**REQUIRED WORK:** Please update the entries below by replacing "Locate an element on the screen" with "Find an element on the screen" wherever it occurs, and leave everything else unchanged.

**RECORDED INFORMATION:**

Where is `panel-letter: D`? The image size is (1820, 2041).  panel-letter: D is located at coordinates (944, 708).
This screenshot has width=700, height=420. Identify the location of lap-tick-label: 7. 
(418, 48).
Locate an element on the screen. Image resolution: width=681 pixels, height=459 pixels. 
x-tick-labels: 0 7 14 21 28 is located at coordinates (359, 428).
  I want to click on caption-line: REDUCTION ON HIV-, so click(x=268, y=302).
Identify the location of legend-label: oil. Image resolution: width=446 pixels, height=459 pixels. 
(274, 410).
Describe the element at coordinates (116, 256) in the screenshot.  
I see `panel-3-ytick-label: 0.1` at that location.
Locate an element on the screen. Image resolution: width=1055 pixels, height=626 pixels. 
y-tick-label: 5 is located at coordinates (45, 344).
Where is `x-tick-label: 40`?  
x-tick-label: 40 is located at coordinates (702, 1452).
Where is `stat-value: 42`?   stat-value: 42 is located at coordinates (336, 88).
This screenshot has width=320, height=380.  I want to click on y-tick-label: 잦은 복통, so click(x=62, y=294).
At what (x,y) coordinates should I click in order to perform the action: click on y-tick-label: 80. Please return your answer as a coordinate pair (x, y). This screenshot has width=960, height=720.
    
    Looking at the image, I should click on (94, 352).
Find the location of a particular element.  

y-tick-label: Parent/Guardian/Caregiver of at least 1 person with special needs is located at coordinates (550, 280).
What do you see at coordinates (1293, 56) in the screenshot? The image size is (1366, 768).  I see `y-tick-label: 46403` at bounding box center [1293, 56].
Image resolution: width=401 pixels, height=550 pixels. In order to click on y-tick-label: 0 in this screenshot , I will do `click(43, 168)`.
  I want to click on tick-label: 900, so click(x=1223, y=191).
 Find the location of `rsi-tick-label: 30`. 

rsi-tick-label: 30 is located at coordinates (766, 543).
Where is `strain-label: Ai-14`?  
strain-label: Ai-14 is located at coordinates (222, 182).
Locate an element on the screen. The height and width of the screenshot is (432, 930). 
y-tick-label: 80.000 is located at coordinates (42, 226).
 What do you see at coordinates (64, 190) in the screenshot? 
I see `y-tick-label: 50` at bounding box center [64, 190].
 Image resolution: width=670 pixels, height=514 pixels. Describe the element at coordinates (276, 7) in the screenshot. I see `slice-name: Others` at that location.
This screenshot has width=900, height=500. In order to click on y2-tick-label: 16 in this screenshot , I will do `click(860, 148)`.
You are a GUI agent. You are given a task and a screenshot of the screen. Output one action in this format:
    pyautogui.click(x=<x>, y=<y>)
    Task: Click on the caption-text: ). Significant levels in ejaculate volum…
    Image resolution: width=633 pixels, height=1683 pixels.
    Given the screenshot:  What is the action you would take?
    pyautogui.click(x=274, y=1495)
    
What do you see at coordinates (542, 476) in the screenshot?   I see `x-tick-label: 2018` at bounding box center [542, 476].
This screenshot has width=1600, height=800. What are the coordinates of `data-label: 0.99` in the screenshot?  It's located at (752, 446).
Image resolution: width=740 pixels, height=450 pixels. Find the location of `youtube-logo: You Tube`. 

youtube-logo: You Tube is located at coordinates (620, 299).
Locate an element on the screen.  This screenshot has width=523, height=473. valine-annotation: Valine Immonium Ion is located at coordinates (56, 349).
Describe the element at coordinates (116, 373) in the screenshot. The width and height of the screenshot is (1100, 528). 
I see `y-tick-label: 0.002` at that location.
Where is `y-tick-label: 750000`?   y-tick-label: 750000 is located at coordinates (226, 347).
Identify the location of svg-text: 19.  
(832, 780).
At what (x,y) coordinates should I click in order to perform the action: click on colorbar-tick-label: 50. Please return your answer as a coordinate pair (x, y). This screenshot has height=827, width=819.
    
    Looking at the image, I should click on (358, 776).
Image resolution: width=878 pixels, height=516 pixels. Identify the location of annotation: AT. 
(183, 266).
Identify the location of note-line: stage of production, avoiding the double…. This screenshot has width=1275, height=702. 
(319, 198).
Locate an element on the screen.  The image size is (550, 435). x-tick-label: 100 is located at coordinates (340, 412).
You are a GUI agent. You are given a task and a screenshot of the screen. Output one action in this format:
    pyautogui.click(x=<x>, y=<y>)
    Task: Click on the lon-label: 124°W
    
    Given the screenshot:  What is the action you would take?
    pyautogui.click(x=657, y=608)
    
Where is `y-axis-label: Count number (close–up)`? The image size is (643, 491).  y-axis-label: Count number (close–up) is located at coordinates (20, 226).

**SOLUTION TO THIS TASK:**
Where is `panel-letter: D`? The image size is (1820, 2041).  panel-letter: D is located at coordinates (944, 708).
This screenshot has width=700, height=420. Identify the location of lap-tick-label: 7. 
(418, 48).
Find an element on the screen. Image resolution: width=681 pixels, height=459 pixels. 
x-tick-labels: 0 7 14 21 28 is located at coordinates (359, 428).
  I want to click on caption-line: REDUCTION ON HIV-, so click(x=268, y=302).
Identify the location of legend-label: oil. Image resolution: width=446 pixels, height=459 pixels. 
(274, 410).
Describe the element at coordinates (116, 256) in the screenshot.  
I see `panel-3-ytick-label: 0.1` at that location.
Find an element on the screen. Image resolution: width=1055 pixels, height=626 pixels. 
y-tick-label: 5 is located at coordinates (45, 344).
Where is `x-tick-label: 40`?  
x-tick-label: 40 is located at coordinates (702, 1452).
Where is `stat-value: 42`?   stat-value: 42 is located at coordinates (336, 88).
This screenshot has width=320, height=380.  I want to click on y-tick-label: 잦은 복통, so click(x=62, y=294).
At what (x,y) coordinates should I click in order to perform the action: click on y-tick-label: 80. Please return your answer as a coordinate pair (x, y). This screenshot has width=960, height=720.
    
    Looking at the image, I should click on (94, 352).
Find the location of a particular element.  

y-tick-label: Parent/Guardian/Caregiver of at least 1 person with special needs is located at coordinates (550, 280).
What do you see at coordinates (1293, 56) in the screenshot? The image size is (1366, 768).  I see `y-tick-label: 46403` at bounding box center [1293, 56].
Image resolution: width=401 pixels, height=550 pixels. In order to click on y-tick-label: 0 in this screenshot , I will do `click(43, 168)`.
  I want to click on tick-label: 900, so click(x=1223, y=191).
 Find the location of `rsi-tick-label: 30`. 

rsi-tick-label: 30 is located at coordinates (766, 543).
Where is `strain-label: Ai-14`?  
strain-label: Ai-14 is located at coordinates (222, 182).
Find an element on the screen. The height and width of the screenshot is (432, 930). 
y-tick-label: 80.000 is located at coordinates (42, 226).
 What do you see at coordinates (64, 190) in the screenshot? 
I see `y-tick-label: 50` at bounding box center [64, 190].
 Image resolution: width=670 pixels, height=514 pixels. Describe the element at coordinates (276, 7) in the screenshot. I see `slice-name: Others` at that location.
This screenshot has width=900, height=500. In order to click on y2-tick-label: 16 in this screenshot , I will do `click(860, 148)`.
You are a GUI agent. You are given a task and a screenshot of the screen. Output one action in this format:
    pyautogui.click(x=<x>, y=<y>)
    Task: Click on the caption-text: ). Significant levels in ejaculate volum…
    Image resolution: width=633 pixels, height=1683 pixels.
    Given the screenshot:  What is the action you would take?
    pyautogui.click(x=274, y=1495)
    
What do you see at coordinates (542, 476) in the screenshot?   I see `x-tick-label: 2018` at bounding box center [542, 476].
This screenshot has width=1600, height=800. What are the coordinates of `data-label: 0.99` in the screenshot?  It's located at (752, 446).
Image resolution: width=740 pixels, height=450 pixels. Find the location of `youtube-logo: You Tube`. 

youtube-logo: You Tube is located at coordinates (620, 299).
Find an element on the screen.  This screenshot has width=523, height=473. valine-annotation: Valine Immonium Ion is located at coordinates (56, 349).
Describe the element at coordinates (116, 373) in the screenshot. The width and height of the screenshot is (1100, 528). 
I see `y-tick-label: 0.002` at that location.
Where is `y-tick-label: 750000`?   y-tick-label: 750000 is located at coordinates (226, 347).
Identify the location of svg-text: 19.  
(832, 780).
At what (x,y) coordinates should I click in order to perform the action: click on colorbar-tick-label: 50. Please return your answer as a coordinate pair (x, y). This screenshot has height=827, width=819.
    
    Looking at the image, I should click on (358, 776).
Image resolution: width=878 pixels, height=516 pixels. Identify the location of annotation: AT. 
(183, 266).
Identify the location of note-line: stage of production, avoiding the double…. This screenshot has width=1275, height=702. 
(319, 198).
Find an element on the screen.  The image size is (550, 435). x-tick-label: 100 is located at coordinates (340, 412).
You are a GUI agent. You are given a task and a screenshot of the screen. Output one action in this format:
    pyautogui.click(x=<x>, y=<y>)
    Task: Click on the lon-label: 124°W
    
    Given the screenshot:  What is the action you would take?
    pyautogui.click(x=657, y=608)
    
Where is `y-axis-label: Count number (close–up)`? The image size is (643, 491).  y-axis-label: Count number (close–up) is located at coordinates (20, 226).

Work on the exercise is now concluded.